The Role of the Pancreas Microenvironment in Regulating Islet Function and Survival in Type 1 Diabetes - Project Summary: Type 1 diabetes (T1D) is characterized by the immune-mediated loss of insulin-producing
β-cells in the islet. Loss of the peri-islet ECM has been well documented in recently diagnosed patients with T1D
and is associated with increased insulitis and β-cell death. In pre-symptomatic T1D, β-cell dysfunction and ER
stress occur prior to significant immune cell infiltration. Our preliminary results indicate that cytokine-stressed β-
cells express ECM degrading enzymes (including MMPs) that may contribute to loss of the peri-islet ECM prior
to the onset of insulitis and may facilitate infiltration of autoreactive immune cells and β-cell death. In the early
stages of T1D, islet infiltration correlates with loss of peri-islet laminin-10. Our preliminary data suggests that
loss of islet interactions with laminin-10 increases cytokine-induced death and increases the activity of protein
kinase C δ (PKCδ), where we have recently identified increases in PKCδ activity as a critical mediator of β-cell
death. Additionally, previous studies have shown that islet interactions with laminin increase glucose stimulated
insulin secretion (GSIS) via increased expression of glycolytic enzymes and mediate mitochondrial morphology
and function. Taken all together, this supports a role for loss of peri-islet laminin-10 in contributing to T1D
pathogenesis. We hypothesize that cytokine-stressed β-cells contribute to loss of the peri-islet ECM in
early T1D leading to decreases in β-cell function and survival. We propose the following 2 aims: 1)

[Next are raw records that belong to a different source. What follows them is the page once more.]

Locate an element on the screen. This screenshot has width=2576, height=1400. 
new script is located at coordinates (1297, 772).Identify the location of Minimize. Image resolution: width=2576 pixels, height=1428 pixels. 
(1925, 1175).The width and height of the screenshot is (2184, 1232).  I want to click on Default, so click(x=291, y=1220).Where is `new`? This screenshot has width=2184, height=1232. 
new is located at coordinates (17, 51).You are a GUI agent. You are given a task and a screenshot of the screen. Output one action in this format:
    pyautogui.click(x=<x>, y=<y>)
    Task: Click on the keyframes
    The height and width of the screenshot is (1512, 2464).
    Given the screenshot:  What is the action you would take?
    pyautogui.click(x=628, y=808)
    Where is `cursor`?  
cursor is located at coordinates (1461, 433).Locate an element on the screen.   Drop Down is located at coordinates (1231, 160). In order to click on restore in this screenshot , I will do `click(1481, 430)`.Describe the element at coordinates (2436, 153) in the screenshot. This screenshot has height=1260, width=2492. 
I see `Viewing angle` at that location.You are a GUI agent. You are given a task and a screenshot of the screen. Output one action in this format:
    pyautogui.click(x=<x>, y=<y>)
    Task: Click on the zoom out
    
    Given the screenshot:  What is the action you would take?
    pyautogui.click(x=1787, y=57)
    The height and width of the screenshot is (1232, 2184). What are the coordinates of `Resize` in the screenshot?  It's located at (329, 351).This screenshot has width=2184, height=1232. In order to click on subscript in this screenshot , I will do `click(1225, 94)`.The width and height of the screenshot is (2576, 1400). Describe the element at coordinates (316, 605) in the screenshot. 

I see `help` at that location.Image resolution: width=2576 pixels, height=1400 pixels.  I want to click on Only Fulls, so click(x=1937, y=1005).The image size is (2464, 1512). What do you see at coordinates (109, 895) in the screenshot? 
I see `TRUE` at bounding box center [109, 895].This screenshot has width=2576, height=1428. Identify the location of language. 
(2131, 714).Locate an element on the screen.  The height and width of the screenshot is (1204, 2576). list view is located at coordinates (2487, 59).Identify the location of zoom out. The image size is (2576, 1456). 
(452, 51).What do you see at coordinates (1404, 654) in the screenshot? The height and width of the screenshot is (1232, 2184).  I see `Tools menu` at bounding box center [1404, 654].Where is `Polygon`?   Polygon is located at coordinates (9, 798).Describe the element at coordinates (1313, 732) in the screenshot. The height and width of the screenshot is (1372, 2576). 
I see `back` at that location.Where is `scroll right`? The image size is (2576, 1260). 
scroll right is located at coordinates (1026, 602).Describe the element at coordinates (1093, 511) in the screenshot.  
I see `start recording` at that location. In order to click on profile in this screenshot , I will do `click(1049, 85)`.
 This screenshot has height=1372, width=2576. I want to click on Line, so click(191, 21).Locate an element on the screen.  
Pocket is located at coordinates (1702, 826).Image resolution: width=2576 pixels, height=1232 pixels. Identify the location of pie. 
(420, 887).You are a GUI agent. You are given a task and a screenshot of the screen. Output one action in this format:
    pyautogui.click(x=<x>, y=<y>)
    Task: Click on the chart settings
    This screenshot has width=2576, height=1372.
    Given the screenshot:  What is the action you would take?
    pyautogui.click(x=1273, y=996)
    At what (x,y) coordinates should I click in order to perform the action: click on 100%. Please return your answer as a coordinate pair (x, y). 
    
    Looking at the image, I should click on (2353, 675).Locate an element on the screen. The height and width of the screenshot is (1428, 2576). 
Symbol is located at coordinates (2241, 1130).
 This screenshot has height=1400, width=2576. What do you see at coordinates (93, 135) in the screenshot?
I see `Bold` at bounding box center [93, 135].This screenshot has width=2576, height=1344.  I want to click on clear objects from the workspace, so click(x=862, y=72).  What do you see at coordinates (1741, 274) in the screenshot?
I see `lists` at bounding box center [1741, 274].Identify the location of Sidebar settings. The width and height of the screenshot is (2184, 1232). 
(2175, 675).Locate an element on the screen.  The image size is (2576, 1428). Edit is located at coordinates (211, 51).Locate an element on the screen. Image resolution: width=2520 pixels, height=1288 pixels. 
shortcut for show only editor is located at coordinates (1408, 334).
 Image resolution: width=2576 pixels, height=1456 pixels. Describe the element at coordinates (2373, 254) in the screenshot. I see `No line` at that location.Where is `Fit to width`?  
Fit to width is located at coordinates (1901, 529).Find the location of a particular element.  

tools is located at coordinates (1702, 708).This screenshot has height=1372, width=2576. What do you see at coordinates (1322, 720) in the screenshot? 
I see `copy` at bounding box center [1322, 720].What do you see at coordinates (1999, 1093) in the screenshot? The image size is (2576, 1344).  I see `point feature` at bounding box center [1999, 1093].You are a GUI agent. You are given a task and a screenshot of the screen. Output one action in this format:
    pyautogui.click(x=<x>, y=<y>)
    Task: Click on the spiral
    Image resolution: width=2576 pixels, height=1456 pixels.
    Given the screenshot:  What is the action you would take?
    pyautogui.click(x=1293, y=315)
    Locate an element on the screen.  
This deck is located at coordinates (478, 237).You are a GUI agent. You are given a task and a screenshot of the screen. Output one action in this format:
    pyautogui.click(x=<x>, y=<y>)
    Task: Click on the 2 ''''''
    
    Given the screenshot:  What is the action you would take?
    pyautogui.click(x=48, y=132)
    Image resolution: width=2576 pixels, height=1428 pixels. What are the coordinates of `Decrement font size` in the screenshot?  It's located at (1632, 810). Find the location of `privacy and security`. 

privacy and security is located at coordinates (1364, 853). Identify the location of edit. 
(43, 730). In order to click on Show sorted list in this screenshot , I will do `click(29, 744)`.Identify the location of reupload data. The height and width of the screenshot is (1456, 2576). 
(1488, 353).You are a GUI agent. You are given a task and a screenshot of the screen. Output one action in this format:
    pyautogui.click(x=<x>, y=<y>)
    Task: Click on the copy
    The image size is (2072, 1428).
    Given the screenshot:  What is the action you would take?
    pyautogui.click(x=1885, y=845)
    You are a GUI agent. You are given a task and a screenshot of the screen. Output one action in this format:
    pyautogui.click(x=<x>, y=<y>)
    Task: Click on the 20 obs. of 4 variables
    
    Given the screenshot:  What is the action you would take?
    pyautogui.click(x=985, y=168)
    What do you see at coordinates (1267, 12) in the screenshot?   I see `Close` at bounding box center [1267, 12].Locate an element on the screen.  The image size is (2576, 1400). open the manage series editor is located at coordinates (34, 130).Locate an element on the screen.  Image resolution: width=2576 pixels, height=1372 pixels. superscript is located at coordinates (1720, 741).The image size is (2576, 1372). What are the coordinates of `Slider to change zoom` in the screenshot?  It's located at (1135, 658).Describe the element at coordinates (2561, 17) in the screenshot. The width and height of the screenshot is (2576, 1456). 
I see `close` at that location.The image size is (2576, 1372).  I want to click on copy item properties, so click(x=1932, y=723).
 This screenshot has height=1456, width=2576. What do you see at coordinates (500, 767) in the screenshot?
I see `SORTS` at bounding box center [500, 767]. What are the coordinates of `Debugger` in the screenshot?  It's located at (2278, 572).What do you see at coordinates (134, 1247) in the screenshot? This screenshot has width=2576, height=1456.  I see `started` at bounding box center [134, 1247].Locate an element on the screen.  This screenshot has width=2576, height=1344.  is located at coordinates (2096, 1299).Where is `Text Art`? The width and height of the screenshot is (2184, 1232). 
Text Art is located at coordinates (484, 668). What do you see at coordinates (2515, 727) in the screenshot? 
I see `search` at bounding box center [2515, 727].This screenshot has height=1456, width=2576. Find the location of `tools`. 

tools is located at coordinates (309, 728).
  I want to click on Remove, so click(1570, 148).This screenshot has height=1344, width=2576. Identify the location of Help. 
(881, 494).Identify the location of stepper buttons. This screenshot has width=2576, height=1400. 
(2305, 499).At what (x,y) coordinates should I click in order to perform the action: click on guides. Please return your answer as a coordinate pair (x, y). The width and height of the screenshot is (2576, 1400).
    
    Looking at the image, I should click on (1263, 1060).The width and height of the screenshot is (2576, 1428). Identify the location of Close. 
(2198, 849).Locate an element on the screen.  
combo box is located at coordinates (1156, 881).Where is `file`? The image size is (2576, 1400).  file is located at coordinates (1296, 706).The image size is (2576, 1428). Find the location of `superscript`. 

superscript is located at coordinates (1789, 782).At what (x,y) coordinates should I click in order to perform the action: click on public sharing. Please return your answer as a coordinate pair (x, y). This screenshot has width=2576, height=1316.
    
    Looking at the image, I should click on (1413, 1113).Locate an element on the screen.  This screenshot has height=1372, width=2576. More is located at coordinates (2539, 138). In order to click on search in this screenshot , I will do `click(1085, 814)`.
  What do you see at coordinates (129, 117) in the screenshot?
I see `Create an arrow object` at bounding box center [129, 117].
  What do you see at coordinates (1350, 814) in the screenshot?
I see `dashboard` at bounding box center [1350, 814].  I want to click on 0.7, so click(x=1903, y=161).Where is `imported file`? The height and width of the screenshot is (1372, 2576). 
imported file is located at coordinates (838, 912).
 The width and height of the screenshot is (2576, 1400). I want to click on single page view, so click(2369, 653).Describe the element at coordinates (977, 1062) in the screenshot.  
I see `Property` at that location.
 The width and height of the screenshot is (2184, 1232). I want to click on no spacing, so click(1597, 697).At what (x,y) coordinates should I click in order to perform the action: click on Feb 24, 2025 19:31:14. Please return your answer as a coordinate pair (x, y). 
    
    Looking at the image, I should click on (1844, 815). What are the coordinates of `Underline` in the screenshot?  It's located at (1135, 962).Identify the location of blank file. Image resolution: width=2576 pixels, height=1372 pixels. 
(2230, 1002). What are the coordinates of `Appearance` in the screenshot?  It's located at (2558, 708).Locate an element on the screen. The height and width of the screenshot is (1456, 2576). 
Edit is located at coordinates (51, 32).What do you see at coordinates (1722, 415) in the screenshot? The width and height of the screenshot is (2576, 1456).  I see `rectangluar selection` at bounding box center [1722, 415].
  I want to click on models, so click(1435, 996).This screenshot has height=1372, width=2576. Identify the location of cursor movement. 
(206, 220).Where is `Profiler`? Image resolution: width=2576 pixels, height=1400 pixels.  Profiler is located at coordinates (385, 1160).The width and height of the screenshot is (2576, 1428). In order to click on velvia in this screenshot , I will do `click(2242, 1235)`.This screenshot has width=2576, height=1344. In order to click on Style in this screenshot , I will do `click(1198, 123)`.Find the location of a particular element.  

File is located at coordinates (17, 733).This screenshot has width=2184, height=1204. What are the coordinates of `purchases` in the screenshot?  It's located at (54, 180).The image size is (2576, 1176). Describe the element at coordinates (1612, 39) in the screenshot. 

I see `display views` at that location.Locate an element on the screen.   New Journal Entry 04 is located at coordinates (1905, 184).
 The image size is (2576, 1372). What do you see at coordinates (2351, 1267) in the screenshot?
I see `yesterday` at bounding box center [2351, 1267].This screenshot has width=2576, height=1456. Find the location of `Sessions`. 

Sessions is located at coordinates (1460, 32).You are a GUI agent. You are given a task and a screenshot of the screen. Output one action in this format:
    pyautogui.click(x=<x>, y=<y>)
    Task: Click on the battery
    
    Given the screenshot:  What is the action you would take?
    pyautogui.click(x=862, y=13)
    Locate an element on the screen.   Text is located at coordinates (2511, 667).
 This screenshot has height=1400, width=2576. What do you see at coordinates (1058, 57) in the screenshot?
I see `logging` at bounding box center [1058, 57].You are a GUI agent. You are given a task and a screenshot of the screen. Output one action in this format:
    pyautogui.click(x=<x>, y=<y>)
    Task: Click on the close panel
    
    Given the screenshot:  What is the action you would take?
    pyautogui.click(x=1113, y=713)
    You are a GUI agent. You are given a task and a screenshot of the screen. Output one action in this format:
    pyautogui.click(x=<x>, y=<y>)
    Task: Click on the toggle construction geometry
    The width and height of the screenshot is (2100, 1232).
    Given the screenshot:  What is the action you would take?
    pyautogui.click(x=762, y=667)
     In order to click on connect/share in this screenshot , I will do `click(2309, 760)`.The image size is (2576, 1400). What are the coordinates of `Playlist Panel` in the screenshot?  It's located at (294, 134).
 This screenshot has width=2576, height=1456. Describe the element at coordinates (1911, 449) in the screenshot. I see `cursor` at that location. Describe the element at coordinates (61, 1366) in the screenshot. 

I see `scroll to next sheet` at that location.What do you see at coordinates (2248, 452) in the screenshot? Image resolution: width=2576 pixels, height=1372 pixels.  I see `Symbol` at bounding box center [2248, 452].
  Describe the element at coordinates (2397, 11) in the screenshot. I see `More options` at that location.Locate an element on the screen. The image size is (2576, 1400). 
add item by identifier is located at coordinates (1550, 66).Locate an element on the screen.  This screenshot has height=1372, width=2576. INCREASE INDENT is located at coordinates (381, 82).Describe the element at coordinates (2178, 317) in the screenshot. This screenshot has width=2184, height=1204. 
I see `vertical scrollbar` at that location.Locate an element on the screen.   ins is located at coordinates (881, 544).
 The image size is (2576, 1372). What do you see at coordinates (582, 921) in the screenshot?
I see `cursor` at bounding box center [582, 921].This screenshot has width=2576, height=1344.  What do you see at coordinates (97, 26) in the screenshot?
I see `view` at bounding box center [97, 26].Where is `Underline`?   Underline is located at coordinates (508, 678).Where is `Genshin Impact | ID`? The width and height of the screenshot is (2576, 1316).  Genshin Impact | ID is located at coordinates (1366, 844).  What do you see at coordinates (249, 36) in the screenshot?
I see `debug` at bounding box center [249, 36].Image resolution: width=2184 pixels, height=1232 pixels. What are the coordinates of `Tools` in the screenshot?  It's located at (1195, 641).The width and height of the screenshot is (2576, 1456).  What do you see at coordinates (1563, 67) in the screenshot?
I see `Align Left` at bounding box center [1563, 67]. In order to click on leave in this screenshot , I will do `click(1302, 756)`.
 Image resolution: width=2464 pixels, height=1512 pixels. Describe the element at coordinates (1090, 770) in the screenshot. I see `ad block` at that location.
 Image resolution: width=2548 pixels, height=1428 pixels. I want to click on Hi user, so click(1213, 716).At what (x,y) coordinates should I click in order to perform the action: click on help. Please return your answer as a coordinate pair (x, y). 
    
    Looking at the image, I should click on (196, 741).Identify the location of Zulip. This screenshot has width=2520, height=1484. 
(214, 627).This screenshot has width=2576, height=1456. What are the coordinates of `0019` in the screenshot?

Determine if cytokine-stressed β-cells degrade the peri-islet ECM in early T1D, and 2) Determine if loss of
laminin-10 interactions regulates islet survival and function in early T1D. Experiments for both aims will utilize
mouse and human islets encapsulated in a novel 3D biomimetic scaffold with laminin-10, as well as human
pancreas sections from the nPOD program. Aim 1 will determine if β-cell mediated degradation of the peri-islet
ECM precedes the onset of T1D. Aim 2 will determine the molecular mechanisms underlying islet dysfunction
and death with loss of peri-islet laminin-10 in T1D. The successful completion of this project will define a new
role for the β-cell in degrading the peri-islet ECM in early T1D that contributes to altered islet function and
survival. Our results will challenge the current paradigm that β-cells are innocent bystanders in T1D onset and
will provide novel therapeutic targets to halt immune infiltration of the islet and improve islet function and survival.